Übungsaufgaben:
[a] Mit wie vielen Schweinehaltern ist das Programm im Text über die Schweinefleischproduktion in Österreich gestartet?
[b] Führe den Text über die Schweinefleischproduktion in Österreich bitte im Anschluss an seinen letzten Satz fort.

Textauszug:
»»

Die sich ändernden Erwartungen von Konsumenten hinsichtlich der  Schweinefleischproduktion in Deutschland und Österreich sind ähnlich: Neben der Forderung nach mehr Tierwohl und Klimaschutz wird auch mehr Transparenz vor allem in der konventionellen Schweinehaltung gefordert.

Christian Auinger berichtet von einem Lösungsansatz, der über mehrere Jahre in Österreich entwickelt wurde und sich zu etablieren scheint:

In Österreich haben sich LEH, ein Schlacht- und Verarbeitungsbetrieb, eine Stallbaufirma und Landwirte gefunden, um gemeinsam an einem Strang zu ziehen und ein Gesamtkonzept zu entwickeln, von dem jeder profitieren kann. Natürlich war anfangs die Skepsis der Betriebe groß, ob die neuen Stall- und Vermarktungssysteme auch mit entsprechend zumutbarem Arbeitsaufwand funktionieren. „Dazu braucht es einfach Pioniere“, so Christian Auinger, und die konnten glücklicherweise gefunden werden. Gestartet haben sieben Schweinehalter, aktuell nehmen mehr als 30 Betriebe am Programm teil, über das wöchentlich 700 Schweine vermarktet werden – und zwar „From Nose to Tail“.

Am Anfang der Kette stehen Landwirt und Stallsystem. Die Firma Schauer hat bereits seit 2013 einen Tierwohlstall nach schweizer Vorbild im Programm und diesen zu einem „emissionsarmen Tierwohlstall“ weiterentwickelt. Ziel des Systems ist es, Zielkonflikte zwischen Tier und Umweltschutz aufzulösen - bei gleichzeitiger Berücksichtigung von Investitionskosten, Arbeitswirtschaftlichkeit und Funktionssicherheit.  

Der Schlacht- und Verarbeitungsbetrieb Hütthaler entwickelte parallel ein ganzheitliches, regionales System im Bereich der Schweinefleischerzeugung und startete mit seinem Programm „Hofkultur“. Grundsätze auf Ebene der Betriebe sind verbesserte Haltungsbedingungen, wie zum Beispiel doppelt so viel Platz, Außenklimareize, Stroheinstreu, GVO-freie Fütterung, Ringelschwanz und Kastration unter Schmerzausschaltung durch den Tierarzt sowie kurze Transportwege (50 km Radius).

««

Quellenmaterial:
»»

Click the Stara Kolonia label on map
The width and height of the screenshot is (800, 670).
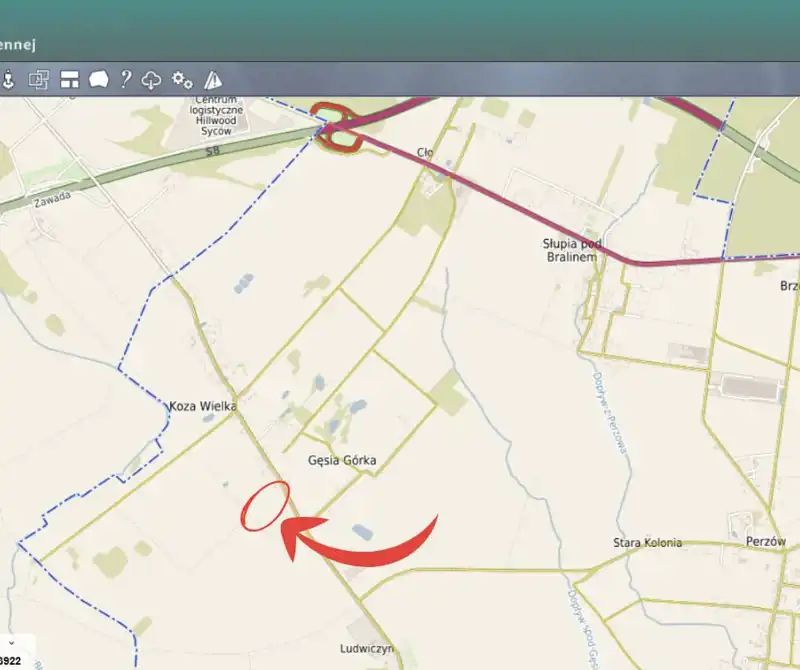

««

Antworten:
[a] Mit sieben Schweinehaltern.

[b]
Die Haltung alleine war für Hütthaler allerdings noch zu wenig. Seit 2019 werden die Schweine in einem speziell entwickelten „gläsernen“ Tierwohlschlachthof geschlachtet, natürliche Materialen, Musik, Befeuchtungsanlagen, kurze Treibwege ohne Ecken und Kanten, ein würdevoller Umgang mit den Tieren und somit weniger Stress sind einige der Details dieses europaweit einzigartigen Konzepts. Einzigartig ist auch die Einbindung von NGOs bei der Erarbeitung des Haltungskonzepts und der Schlachthofplanung. Die Schweine werden nach den nationalen Richtlinien „Zukunft Tierwohl“ und dem Tierwohllabel von „Vier Pfoten“ (Silber) gehalten, zudem werden die Betriebe regelmäßig über die unabhängige Kontrollstelle „AGROVET“ überprüft.

Als Vermarkter konnte man mit dem Unternehmen Hofer (Aldi Süd-Tochter) einen überregionalen Partner gewinnen, der alle geschlachteten Tiere zu 100 Prozent über dessen FAIRHOF-Programm (zwischen konventionell und Bio) vermarktet. Aufgrund des guten Zuspruchs durch den Konsumenten wurde mittlerweile das Label FAIRHOF um Geflügel (Huhn und Pute), Rindfleisch und auch Milchprodukte erweitert. Mittlerweile werden die Produkte auch über andere Ketten, wie zum Beispiel IKEA, SPAR, M-Preis und Rewe in Österreich vertrieben.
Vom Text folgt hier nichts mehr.